Secondo la versione resa dall'imputata, la scelta di allontanarsi dall'abitazione sarebbe stata della stessa parte civile. ''Mi aveva detto che preferiva appoggiarsi da un amico. Con il senno di poi, forse le cose sono cambiate dalla nascita del mio bambino'' ha aggiunto la donna, scusandosi poi per alcuni sms inviatigli, dai toni forti. ''Gli ho mandato messaggi bruttissimi e di questi sono dispiaciuta. Probabilmente le cure alle quali mi sono sottoposta mi hanno dato problemi di aggressività''.
Insomma, una versione dei fatti molto diversa da quella in contestazione, che non ha tuttavia convinto per nulla il vpo Scarselli che nella sua requisitoria ha ritenuto provata la penale responsabilità di L.V. rispetto agli episodi contestati, chiedendone la condanna a sei anni e mezzo di reclusione.

__VOCI MOSTRATE__.
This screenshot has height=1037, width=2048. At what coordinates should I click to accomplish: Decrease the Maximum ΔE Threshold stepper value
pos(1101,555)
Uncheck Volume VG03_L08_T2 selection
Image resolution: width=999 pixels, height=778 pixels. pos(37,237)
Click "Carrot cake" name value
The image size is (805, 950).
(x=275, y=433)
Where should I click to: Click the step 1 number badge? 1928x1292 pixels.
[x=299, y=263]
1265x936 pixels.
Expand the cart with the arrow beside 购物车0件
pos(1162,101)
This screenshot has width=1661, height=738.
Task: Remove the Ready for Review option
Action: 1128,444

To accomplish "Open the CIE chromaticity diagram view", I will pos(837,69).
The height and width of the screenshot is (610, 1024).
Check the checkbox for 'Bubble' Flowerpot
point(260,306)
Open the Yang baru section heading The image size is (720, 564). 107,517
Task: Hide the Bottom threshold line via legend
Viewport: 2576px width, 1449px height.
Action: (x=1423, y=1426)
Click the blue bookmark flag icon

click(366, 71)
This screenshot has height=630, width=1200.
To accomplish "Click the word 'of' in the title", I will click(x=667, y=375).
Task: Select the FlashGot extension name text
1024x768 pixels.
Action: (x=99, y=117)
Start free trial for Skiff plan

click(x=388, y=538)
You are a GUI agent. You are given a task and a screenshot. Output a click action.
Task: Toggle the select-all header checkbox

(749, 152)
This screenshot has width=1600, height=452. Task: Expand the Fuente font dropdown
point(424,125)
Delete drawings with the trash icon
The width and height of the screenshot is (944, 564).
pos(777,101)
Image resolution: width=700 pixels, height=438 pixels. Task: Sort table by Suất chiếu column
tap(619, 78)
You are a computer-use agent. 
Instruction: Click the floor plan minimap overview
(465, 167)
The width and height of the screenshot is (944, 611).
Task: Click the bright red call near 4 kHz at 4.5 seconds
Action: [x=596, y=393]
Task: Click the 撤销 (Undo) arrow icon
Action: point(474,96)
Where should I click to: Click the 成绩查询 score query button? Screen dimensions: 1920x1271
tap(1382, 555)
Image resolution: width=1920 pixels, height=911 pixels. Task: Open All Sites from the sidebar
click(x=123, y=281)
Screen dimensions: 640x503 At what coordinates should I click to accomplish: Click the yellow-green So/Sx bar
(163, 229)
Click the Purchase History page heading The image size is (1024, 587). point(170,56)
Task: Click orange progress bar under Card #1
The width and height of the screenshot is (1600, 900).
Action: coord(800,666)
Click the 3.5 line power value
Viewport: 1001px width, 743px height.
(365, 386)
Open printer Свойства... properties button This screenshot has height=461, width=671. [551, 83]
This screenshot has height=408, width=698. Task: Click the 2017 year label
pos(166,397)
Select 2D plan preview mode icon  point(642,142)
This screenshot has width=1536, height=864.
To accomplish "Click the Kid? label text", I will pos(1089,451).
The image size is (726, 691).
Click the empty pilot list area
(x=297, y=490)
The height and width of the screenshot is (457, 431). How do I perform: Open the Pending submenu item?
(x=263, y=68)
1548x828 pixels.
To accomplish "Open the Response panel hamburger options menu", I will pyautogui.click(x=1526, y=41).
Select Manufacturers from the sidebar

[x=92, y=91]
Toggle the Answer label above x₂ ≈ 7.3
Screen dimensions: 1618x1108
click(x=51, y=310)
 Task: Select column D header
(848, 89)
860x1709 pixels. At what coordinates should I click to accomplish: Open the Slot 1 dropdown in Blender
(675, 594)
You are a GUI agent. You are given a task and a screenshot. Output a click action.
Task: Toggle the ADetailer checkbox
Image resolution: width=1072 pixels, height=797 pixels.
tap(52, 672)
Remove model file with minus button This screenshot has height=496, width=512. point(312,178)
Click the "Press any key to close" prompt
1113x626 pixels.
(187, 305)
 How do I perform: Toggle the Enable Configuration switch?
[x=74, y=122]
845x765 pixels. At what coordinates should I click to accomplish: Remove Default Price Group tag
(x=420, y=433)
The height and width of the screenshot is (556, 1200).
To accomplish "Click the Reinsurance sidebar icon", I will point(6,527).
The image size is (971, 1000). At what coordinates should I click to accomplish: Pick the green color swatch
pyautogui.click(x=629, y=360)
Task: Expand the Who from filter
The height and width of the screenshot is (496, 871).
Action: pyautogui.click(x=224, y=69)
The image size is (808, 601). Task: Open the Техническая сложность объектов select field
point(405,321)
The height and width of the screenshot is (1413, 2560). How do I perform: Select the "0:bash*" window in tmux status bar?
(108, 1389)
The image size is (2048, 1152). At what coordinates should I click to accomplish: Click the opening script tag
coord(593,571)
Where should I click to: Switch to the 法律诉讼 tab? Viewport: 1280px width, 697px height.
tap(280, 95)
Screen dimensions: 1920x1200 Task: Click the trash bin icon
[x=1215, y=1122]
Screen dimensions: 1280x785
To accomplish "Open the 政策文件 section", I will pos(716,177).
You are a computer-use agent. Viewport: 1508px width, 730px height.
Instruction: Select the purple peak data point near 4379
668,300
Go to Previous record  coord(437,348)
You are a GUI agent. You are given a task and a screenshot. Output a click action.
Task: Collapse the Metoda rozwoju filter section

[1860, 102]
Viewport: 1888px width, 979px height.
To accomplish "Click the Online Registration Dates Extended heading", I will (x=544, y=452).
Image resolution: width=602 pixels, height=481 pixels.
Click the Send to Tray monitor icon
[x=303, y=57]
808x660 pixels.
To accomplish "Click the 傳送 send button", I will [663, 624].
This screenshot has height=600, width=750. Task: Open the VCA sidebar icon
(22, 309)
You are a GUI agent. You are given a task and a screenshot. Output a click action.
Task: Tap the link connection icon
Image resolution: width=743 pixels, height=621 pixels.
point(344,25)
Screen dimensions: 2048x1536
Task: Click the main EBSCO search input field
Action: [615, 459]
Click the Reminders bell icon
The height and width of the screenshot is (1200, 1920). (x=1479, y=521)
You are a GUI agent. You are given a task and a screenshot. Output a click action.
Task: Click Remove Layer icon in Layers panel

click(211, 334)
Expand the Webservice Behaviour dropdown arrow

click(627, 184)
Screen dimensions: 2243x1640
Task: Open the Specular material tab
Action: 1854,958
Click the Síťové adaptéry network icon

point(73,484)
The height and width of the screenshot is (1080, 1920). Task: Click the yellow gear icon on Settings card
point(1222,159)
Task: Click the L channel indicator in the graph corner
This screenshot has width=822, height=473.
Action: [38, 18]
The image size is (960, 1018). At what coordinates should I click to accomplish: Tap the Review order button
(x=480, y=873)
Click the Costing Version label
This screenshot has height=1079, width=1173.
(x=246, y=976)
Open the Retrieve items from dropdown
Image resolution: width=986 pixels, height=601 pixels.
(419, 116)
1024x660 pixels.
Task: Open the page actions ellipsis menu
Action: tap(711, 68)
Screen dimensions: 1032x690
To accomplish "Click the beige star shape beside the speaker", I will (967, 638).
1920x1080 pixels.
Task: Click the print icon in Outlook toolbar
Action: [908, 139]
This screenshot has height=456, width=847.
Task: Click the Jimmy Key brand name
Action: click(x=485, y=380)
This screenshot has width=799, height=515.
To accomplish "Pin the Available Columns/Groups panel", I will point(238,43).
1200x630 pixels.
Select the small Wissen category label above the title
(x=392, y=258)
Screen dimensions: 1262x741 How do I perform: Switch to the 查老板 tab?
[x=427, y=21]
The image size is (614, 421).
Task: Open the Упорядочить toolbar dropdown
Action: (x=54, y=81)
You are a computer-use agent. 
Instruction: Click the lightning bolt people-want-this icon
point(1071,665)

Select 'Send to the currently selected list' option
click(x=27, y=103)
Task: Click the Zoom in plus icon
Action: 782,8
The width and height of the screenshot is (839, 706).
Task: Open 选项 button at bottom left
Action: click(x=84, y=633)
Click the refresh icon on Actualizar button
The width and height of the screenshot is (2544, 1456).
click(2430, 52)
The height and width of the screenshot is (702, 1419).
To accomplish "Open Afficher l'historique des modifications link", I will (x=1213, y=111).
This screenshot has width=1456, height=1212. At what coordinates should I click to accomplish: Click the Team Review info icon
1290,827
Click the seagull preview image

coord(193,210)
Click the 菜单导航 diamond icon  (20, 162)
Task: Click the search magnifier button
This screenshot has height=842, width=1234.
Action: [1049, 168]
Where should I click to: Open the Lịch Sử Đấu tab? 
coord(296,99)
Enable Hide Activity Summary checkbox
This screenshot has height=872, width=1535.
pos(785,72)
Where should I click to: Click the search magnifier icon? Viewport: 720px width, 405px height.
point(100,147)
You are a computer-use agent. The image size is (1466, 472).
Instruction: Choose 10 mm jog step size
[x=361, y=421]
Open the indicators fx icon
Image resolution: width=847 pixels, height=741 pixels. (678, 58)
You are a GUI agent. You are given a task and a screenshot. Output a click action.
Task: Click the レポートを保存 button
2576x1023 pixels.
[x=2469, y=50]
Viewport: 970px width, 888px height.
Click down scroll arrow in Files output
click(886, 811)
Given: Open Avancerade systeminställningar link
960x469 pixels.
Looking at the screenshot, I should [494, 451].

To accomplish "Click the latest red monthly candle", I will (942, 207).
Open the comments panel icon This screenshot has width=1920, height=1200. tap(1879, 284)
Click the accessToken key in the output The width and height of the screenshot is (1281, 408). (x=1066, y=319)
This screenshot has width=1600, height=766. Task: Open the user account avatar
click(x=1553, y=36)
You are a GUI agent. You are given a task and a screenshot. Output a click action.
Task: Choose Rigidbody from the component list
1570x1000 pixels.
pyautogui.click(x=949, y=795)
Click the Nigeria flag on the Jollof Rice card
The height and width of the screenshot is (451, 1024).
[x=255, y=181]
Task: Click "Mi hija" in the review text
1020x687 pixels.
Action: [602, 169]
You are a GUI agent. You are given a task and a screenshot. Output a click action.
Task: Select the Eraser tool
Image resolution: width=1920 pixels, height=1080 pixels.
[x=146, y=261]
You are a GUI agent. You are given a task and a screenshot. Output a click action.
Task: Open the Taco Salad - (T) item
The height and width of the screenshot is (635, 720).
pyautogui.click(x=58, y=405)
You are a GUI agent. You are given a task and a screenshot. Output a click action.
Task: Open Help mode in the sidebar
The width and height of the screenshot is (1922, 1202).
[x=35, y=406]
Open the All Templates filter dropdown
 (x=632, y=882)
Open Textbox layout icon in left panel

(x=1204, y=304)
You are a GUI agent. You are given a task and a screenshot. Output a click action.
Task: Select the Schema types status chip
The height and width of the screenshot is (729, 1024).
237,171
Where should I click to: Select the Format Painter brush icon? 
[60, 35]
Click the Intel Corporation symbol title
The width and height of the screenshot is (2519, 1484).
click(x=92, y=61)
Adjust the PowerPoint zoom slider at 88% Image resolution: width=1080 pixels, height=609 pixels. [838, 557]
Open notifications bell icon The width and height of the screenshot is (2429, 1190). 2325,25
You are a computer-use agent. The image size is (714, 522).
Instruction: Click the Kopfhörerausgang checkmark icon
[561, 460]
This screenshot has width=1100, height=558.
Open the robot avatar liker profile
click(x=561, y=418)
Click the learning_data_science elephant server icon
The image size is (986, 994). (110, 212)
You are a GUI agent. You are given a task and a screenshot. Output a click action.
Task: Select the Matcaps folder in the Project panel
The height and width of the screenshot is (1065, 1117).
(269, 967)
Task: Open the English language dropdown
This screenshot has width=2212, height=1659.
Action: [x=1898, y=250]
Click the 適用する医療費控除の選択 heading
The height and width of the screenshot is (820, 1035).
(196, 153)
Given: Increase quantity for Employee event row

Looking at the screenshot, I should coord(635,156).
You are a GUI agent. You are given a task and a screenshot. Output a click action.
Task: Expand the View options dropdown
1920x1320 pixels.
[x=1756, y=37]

__RICHIESTA SCRITTA__.
Prosegui la cronaca del processo partendo subito dopo la sua ultima frase. Le voci sono materiale a parte, separato dal testo.

__RISPOSTA__.
Una posizione alla quale si è associata l'avvocato Alessandra Carsana, che assiste la parte civile, che nel ripercorrere l'impianto accusatorio, ha evidenziato innanzitutto la prima fase del rapporto fra i due, di apparente amicizia, durante la quale l'imputata sarebbe riuscita a carpire la fiducia della vittima fino ad ottenere vantaggi economici, sottoponendolo -a seguire -a maltrattamenti e a vessazioni, con la presunta vittima che era stata costretta persino a stabilirsi (e a vivere) in cantina. 
Si è battuta invece per l'assoluzione della propria assistita, rifacendosi anche alle spontanee dichiarazioni rese dalla stessa pochi istanti prima, l'avvocato Maria Furfaro del Foro di Milano, che completerà la propria arringa difensiva il prossimo 8 luglio; prevista in quella data, tra una settimana esatta, anche la sentenza. 
G.C.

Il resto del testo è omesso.